The Victor Animatograph Corporation was a maker of projection equipment founded in 1910 in Davenport, Iowa by Swedish-born American inventor Alexander F. Victor.

The firm introduced its first 16 mm camera and movie projector on August 12, 1923, the same year Eastman Kodak introduced the Ciné-Kodak and Kodascope. Victor advertised through his entire career thereafter that he had marketed the first 16mm equipment, but his claim was incorrect by several weeks, since the Cine-Kodak had been introduced in July, substantially earlier than Victor's August marketing date. Victor's first 16mm camera was a hand-cranked rectangular aluminum box designed for the additional film economy of cranking only 14 frames per second instead of the standard sixteen. A later version of this first Victor was driven by an electric motor. Neither camera sold in large numbers, but Victor followed in 1927 with a more successful camera modeled on the Bell & Howell Filmo.
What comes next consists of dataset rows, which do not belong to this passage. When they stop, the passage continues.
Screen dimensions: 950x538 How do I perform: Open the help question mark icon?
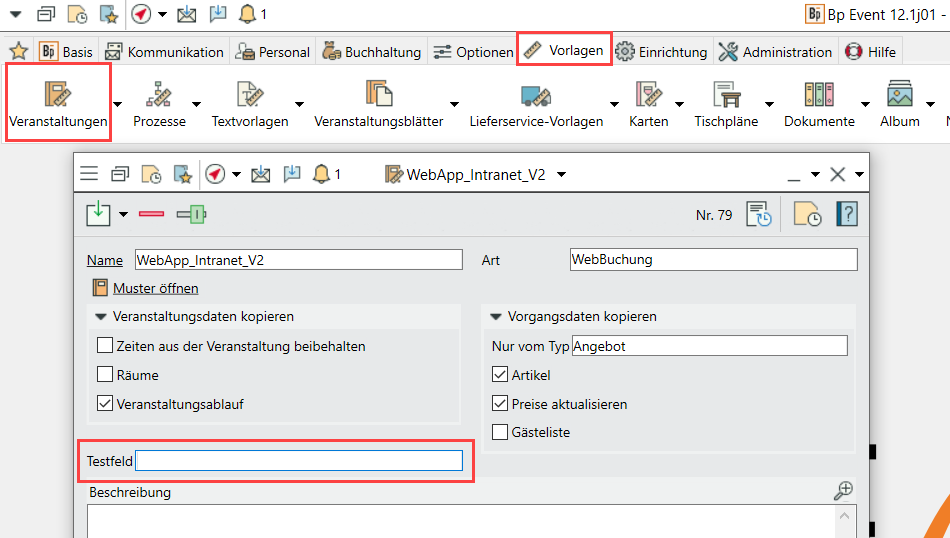click(846, 214)
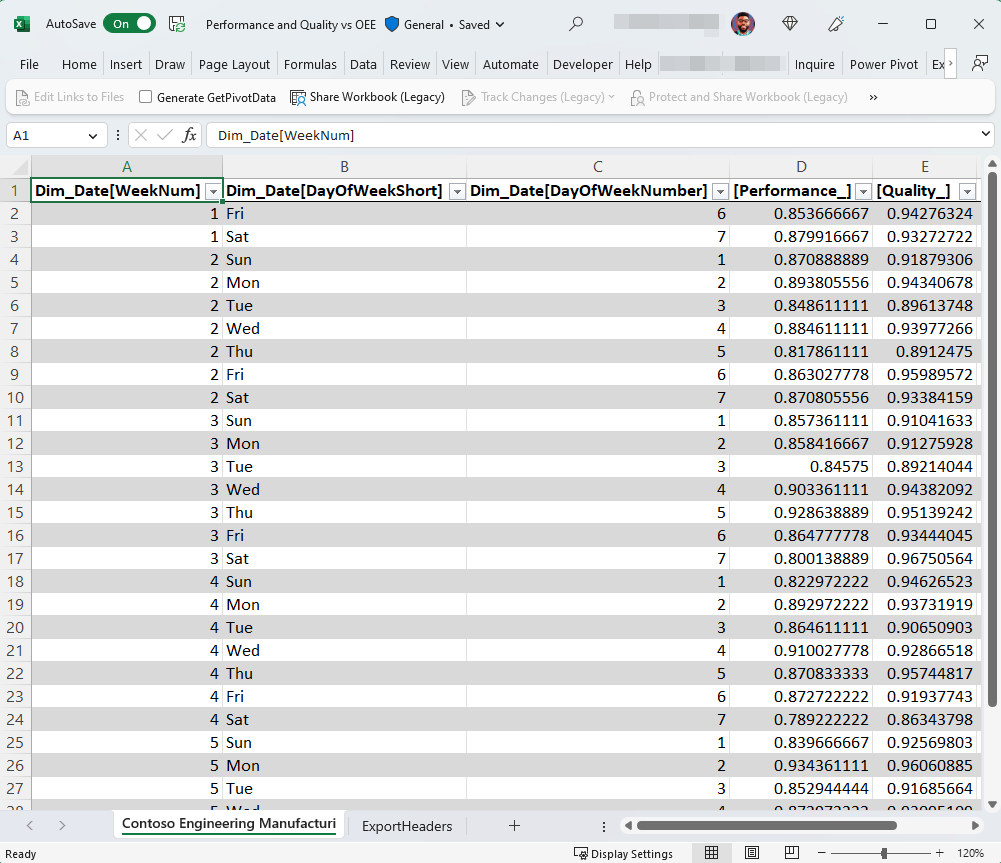Screen dimensions: 1001x863
Task: Open the filter dropdown on the Quality column
Action: coord(966,189)
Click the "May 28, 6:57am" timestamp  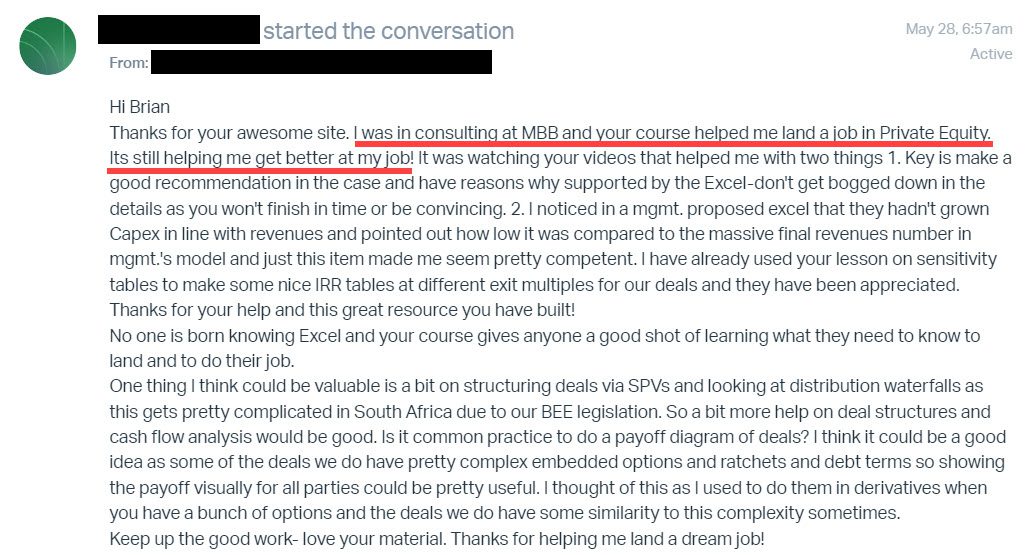(x=958, y=29)
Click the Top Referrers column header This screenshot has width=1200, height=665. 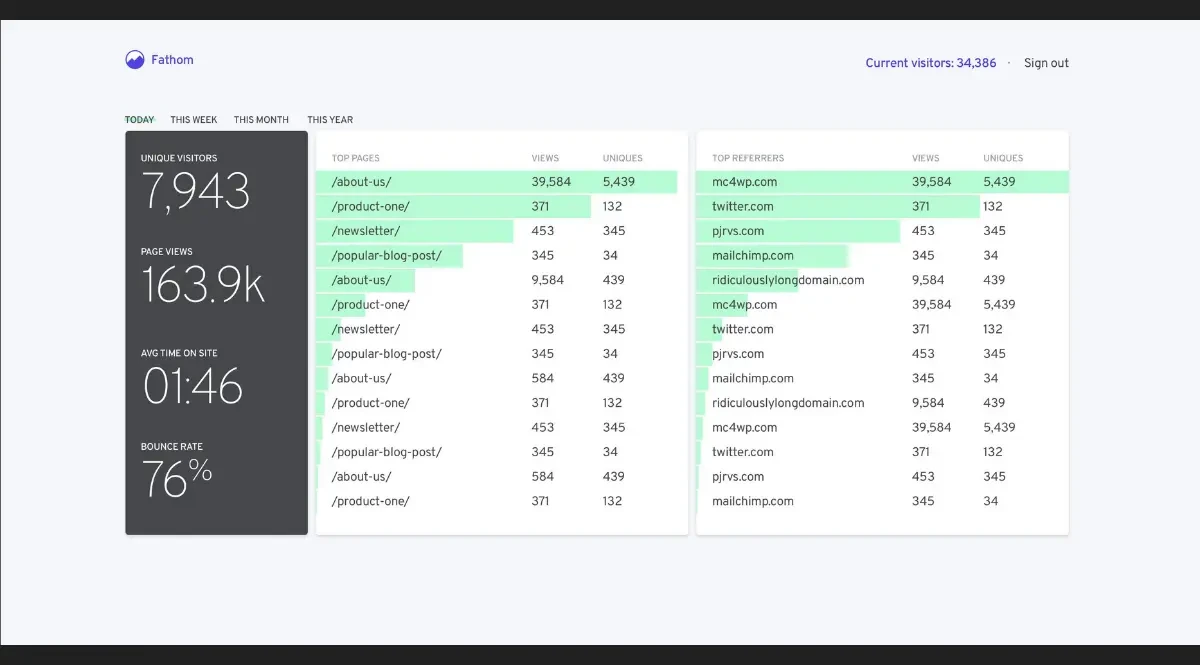[748, 158]
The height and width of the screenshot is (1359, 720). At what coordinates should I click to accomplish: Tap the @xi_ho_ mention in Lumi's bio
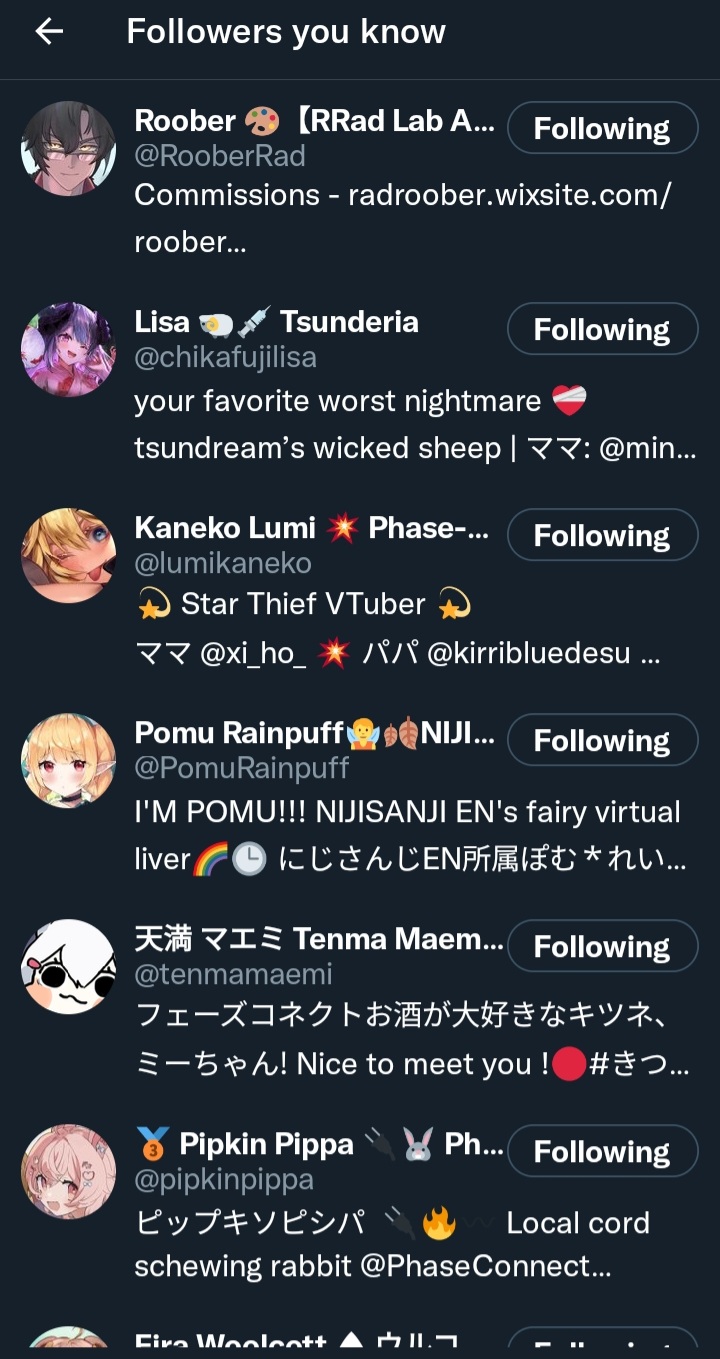click(x=253, y=654)
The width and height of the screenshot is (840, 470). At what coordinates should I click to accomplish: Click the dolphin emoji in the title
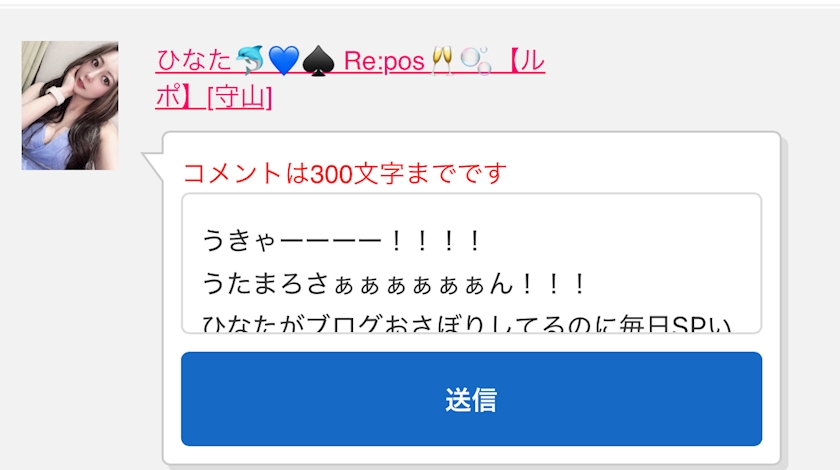(x=250, y=59)
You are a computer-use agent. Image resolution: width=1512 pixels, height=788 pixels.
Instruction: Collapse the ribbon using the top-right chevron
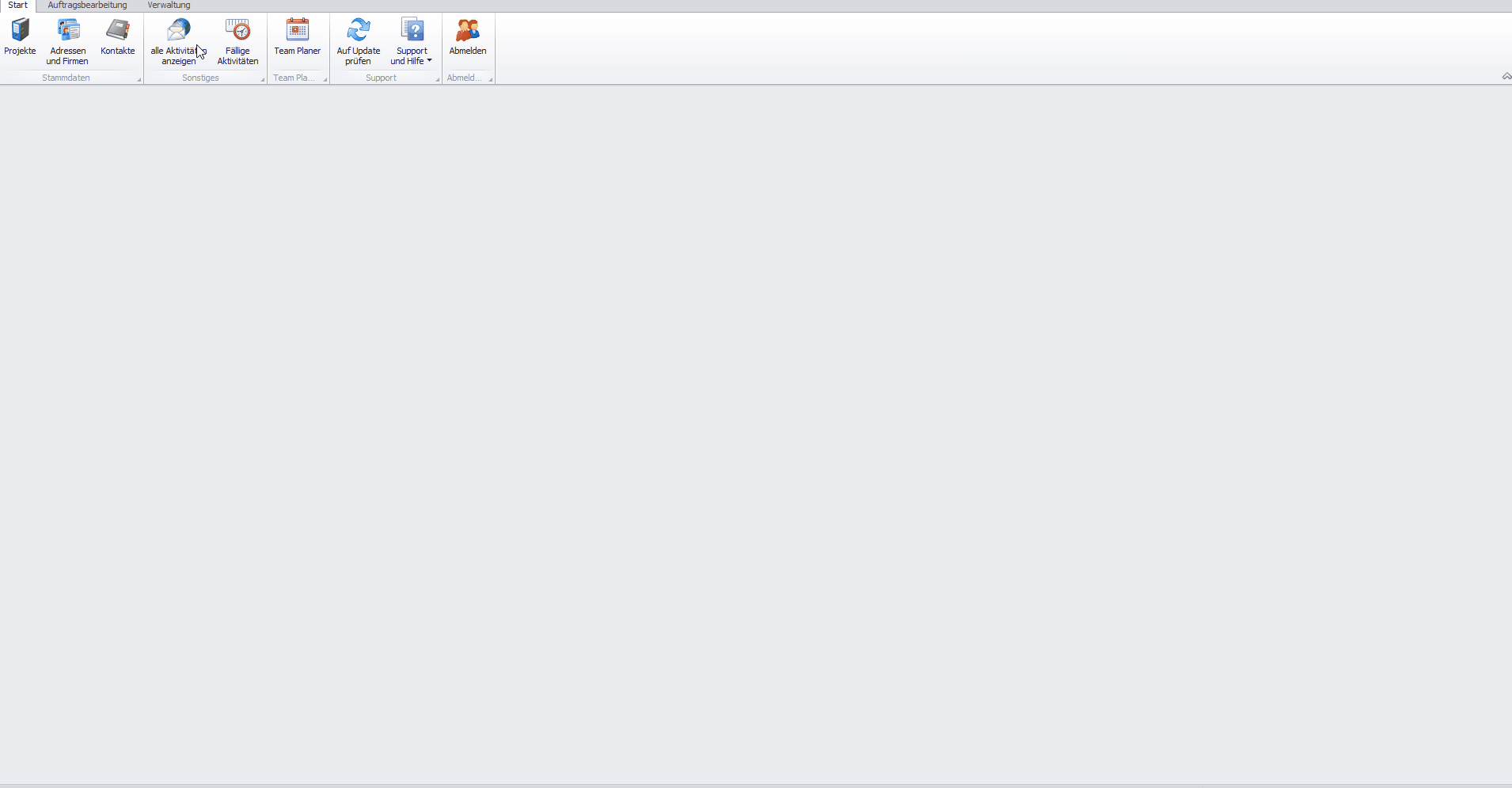click(x=1506, y=77)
Victor offered many models of 16mm projectors, most with only minor variations, but prior to military contracts won during World War II, all were made and sold in very small numbers, from 20 units to usually no more than a couple of thousand units.
The company was a large producer of lantern slides using their "Featherweight" method- a one piece glass positive with a durable emulsion framed by a cardboard mat.